Republicans seem to dislike cities. I believe that this is an irrational dislike based upon the fact that liberals like cities. Republicans figure that they should hate what liberals like. This is knee-jerk conservatism that is every bit as bad as knee-jerk liberalism. For example, this anti-city post at the right-wing blog Café Hayek demonstrates the right-wing irrational dislike of cities.
The reason why liberals like cities is not based on rational analysis. Liberals are pro-environment. They think that cities are better for the environment. Liberals always side with the underdog, and they think that trees are underdogs compared to humans. They think that “sprawl” causes more trees to be chopped down. They think that people have to drive more in the suburbs and the country, and all the miles being driven are causing global warming. Liberals think it’s unfair that the United States uses up more than its “fair share” of oil. They like cities because people in cities have to walk or use public transportation.
It’s not a good reason for Republicans to dislike cities just because liberals like them for dumb reasons. Real Republicans would agree that the free market is the best way to determine where people should live. If a large number of people prefer to live in cities, which is evident by the fact that people choose to live in them despite the higher cost of living in our major cities, Republicans should cheer this efficient free market allocation of capital.
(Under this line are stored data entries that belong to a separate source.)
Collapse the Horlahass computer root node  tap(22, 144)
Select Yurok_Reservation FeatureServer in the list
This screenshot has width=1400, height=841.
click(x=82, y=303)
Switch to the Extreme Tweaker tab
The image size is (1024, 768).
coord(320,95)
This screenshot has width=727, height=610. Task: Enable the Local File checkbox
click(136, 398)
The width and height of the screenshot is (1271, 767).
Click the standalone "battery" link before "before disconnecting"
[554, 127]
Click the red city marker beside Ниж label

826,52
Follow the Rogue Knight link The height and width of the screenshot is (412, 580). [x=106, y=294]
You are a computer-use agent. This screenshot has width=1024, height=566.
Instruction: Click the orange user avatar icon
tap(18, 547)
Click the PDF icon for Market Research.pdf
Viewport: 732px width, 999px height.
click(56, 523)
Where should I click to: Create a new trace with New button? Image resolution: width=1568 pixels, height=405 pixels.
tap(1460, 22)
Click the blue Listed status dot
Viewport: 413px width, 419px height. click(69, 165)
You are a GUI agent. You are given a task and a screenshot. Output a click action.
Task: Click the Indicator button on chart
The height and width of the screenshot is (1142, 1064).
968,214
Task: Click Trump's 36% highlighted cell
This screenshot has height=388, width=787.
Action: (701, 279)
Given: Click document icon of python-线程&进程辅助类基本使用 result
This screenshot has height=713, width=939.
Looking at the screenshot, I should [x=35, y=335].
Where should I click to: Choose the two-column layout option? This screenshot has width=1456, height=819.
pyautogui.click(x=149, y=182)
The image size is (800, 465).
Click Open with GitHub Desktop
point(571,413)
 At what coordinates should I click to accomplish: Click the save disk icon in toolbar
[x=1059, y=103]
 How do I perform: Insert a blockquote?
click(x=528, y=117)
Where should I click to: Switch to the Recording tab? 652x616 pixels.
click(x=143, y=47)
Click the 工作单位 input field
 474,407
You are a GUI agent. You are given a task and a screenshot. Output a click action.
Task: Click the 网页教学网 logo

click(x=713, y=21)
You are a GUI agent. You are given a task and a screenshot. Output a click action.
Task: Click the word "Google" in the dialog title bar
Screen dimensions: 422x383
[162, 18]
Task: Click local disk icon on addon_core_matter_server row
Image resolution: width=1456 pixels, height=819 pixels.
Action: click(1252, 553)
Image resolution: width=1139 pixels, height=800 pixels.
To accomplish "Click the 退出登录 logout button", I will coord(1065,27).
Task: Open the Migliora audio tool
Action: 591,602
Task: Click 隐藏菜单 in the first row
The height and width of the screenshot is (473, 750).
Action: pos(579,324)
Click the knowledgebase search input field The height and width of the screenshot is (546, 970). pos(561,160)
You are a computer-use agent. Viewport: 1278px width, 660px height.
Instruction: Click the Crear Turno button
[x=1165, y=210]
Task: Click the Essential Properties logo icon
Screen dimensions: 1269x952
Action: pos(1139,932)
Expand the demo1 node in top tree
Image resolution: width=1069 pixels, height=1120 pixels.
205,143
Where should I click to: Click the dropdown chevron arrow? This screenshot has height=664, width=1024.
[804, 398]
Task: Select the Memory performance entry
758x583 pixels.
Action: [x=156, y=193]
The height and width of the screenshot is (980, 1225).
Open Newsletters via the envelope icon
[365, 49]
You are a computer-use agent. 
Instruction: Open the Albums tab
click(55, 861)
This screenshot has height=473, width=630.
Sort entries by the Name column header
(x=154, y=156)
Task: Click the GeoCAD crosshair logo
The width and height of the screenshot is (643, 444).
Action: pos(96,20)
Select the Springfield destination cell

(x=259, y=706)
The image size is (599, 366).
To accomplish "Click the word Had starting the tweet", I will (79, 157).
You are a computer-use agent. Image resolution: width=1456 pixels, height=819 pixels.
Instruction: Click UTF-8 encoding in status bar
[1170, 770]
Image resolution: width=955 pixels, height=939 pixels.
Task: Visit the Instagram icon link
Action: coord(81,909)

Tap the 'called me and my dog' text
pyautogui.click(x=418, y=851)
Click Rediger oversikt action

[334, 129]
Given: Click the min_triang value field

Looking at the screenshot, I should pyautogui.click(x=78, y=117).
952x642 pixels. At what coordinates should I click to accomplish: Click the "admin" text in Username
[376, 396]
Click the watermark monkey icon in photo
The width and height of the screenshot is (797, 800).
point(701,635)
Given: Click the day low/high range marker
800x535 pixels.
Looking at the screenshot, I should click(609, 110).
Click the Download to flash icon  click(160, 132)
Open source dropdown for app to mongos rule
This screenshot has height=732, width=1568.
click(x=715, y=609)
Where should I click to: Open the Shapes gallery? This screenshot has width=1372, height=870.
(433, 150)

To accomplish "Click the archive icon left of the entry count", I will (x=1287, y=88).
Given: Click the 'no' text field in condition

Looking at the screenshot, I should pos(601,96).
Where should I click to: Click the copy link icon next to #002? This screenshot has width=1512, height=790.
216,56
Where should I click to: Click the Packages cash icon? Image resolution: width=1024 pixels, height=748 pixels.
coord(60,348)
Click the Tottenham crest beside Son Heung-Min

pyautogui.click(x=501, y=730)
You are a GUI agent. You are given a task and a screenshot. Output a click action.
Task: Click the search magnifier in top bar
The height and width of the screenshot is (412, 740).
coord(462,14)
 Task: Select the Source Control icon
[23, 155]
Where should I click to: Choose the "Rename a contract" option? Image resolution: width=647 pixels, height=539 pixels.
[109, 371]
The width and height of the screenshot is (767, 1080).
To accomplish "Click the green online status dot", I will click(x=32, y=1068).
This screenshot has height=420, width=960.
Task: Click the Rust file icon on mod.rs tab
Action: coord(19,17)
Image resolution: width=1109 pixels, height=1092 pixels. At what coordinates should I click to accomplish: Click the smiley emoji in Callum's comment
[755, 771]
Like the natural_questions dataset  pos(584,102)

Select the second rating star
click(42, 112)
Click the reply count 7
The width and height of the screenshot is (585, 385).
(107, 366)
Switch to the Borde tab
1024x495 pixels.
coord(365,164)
Republicans are correct to note that driving from place to place in a personal automobile is a very efficient means of transportation. I previously blogged about the fact that dense cities create transportational and space inefficiencies. But I believe that cities make up for this by providing hidden economic benefits that have something to do with people living in close quarters. How else does one explain that Manhattan is an even more desirable place to live now than it was twenty years ago?
Republicans point to the fact that many people prefer to live in suburbs and take this as evidence that suburbs are superior. This, of course, ignores the fact that a large number of people also prefer to live in cities. If a free market means anything it should mean that people are free to maximize their own preferences, and one shouldn’t be criticized for preferring one type of living over the other. I personally like living in Manhattan because of the cultural attractions, the great restaurants, the vibrant atmosphere, and the close proximity to work. You don’t have to be a Hillary Clinton supporter to appreciate this stuff.
If we were to allow the free market to decide where people live, even more people would live in cities. Unfortunately, there are many government interferences in the market which cause more people to live in suburbs. The three most important ones that I can think of are explained below.
(1) Zoning. This is the biggest interference with the free market. Only as many people can live in Manhattan (or Washington DC, or San Francisco) as there are units of housing available. Zoning restrictions prohibit the construction of housing units that the market demands. This is why rents are so high in these places. There are many areas in the country where people would naturally move into denser housing if only the government would allow such housing to be built.
(2) Public education. Forced busing destroyed the quality of schools in our major cities. Smaller school districts in the suburbs resulted in districts where there were no bad neighborhoods and therefore no ghetto youth ruining the quality of education.
This has nothing to do with the amount of money spent on education. You can spend a ridiculous amount of money per student, but if all the students are from the lowest strata of society the school is going to be a lousy school. The better quality of suburban public schools has nothing to do with a natural element of suburban living, rather it’s a result of school district boundaries which are controlled by government and not the free market.
Given how expensive it is to send a child to a private school, the higher quality schools of the suburbs represents a very large financial inducement for the middle class and even the upper middle class to live in the suburbs. Assuming they have children.
The best way to fix this problem is with school vouchers, as explained by Roger Chermak in his article School vouchers can bring middle class families back to the city.
(3) Mortgage interest deduction. Because ownership of condominiums is a more abstract concept than ownership of a free standing house, people are reluctant to buy them, so people living in high rise buildings are far more likely to be renters rather than owners. The tax deduction for home mortgage interest, therefore, represents yet another government subsidy for the suburban lifestyle.
The home mortgage interest deduction should be abolished because it distorts the free market and causes an inefficient allocation of housing capital.
Republicans should be the pro-city party. Republicans should be campaigning for an end to restrictive zoning, an end to the mortgage interest deduction, and for using school vouchers to bring middle class families back to the city.